# What is this insect?



## Jakeintheboxxx (Oct 2, 2011)

Recently my tank began to have all of these crazy web like hairs all over it, I couldn't decide what was making them. I thought maybe the snails were since I often found them hanging and crawling across them in mid umm air/water. So i was giving the tank a good cleaning today and my gf found this little critter, any ideas on what it is or where it came from (I suspect the plants).


----------



## Betta man (Mar 25, 2011)

Dragonfly nymph or damsel fly nymph. They'll eat small fish. They also bite fingers. GET IT OUT OF YOUR TANK!


----------



## Jakeintheboxxx (Oct 2, 2011)

Where would it come from? just a random plant like I thought? and yea I couldn't get that bad boy out of the tank any faster. It's a dung beetle now (lol)


----------



## poolplayerpro3 (Dec 1, 2011)

i have white hair like stuff in my tank on the walls and in my filters but i havent seen any of those yet but i have the same type stuff in my tank i just did a water change and gravel vac today so maybe i got it with the vac


----------



## Jakeintheboxxx (Oct 2, 2011)

It was huge and did not fit through the slots on my gravel vac, though that is how i got it out of the tank. What would it eat? None of my fish are missing, though my corydora is missing its barbs.


----------



## poolplayerpro3 (Dec 1, 2011)

i dunno but im sure your corydora's barbs will grow back


----------



## iheartfish:) (Jan 19, 2011)

If it came from your plants, I wouldn't buy from the same person EVER again.
Things like that will appear on plants that have been harvested from lakes, and you probably could do better picking plants from lakes yourself. 

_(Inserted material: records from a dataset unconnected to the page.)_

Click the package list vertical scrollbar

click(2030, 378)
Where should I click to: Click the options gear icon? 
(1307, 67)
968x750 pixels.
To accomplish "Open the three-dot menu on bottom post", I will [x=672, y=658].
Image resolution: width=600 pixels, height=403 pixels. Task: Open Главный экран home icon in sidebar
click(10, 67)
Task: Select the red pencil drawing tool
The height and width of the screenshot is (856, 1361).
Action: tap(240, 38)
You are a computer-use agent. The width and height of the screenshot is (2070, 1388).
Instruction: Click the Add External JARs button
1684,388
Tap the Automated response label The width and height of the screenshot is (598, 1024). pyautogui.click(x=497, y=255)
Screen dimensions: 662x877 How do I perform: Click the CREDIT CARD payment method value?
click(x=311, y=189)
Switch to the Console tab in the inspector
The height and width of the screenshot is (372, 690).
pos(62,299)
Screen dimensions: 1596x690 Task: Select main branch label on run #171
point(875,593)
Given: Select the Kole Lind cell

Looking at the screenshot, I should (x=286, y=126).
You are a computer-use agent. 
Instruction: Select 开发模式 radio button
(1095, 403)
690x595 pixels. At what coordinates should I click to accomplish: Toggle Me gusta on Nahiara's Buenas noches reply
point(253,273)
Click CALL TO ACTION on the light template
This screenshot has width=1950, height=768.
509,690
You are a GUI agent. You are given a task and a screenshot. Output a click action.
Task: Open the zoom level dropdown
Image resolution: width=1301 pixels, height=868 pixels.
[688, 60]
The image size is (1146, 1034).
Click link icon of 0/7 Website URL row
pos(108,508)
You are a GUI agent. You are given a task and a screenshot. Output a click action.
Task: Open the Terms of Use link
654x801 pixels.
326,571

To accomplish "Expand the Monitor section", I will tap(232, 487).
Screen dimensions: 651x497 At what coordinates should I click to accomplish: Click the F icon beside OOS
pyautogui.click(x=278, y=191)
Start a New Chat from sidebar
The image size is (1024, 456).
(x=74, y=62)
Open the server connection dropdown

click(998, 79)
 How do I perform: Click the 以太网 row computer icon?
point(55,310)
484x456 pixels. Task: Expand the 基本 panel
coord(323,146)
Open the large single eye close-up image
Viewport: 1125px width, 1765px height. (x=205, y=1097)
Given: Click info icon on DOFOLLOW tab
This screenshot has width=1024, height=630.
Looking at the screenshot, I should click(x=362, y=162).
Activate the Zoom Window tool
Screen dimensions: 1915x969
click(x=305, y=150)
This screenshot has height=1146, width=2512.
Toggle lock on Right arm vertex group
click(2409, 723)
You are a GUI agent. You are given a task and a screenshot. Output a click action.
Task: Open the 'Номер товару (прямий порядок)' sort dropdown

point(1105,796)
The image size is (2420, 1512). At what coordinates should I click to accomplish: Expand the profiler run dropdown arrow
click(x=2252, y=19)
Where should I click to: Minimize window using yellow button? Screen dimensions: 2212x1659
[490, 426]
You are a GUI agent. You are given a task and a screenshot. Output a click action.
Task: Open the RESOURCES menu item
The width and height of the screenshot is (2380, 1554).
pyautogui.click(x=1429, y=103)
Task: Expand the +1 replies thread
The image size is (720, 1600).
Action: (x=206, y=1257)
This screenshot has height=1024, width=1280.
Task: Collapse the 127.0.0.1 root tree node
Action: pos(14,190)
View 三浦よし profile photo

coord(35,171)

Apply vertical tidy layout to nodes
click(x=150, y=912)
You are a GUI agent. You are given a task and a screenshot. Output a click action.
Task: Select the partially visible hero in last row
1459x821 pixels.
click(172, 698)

If you took those plants from a lake, then next time separate each stem and make sure to check each one numerous times. You will still miss some eggs of bugs, but.... 

Just stick to buying plants, and not from the same person you got these from.

Any sort of bug like this will enter your tanks on anything brought from outside lakes, be it rocks, wood or plants. If you put rocks in your tank, always be sure to disinfect by pouring boiling water on them.

Keep an eye out for more bugs! The cory's whiskers could have been bitten off by the bug or other fish. Also, watch your other fish for signs of "mistreatment" by bugs or other things. 

Infestations of bad things are easy to start, but very hard to get rid of.


----------



## Mikaila31 (Nov 29, 2009)

Its just a damsel fry nymph. While it is predatory its not going to attack anything much bigger then fry.


----------



## YellowBelly (Mar 27, 2006)

Definitely dragonfly nymph, not damselfly. (Damselfly abdomens are very long and thin, with three flat "tails" at the back end.) He won't hurt anything (well, bigger than he is, anyway) and he will not bother your fingers. I'd return him to a pond or lake, if you have access.


----------



## Mikaila31 (Nov 29, 2009)

Unless you can ID it down to the species or know the plants were locally grown I would not release any unknown insect into local waters if there is the chance it is non-native.


----------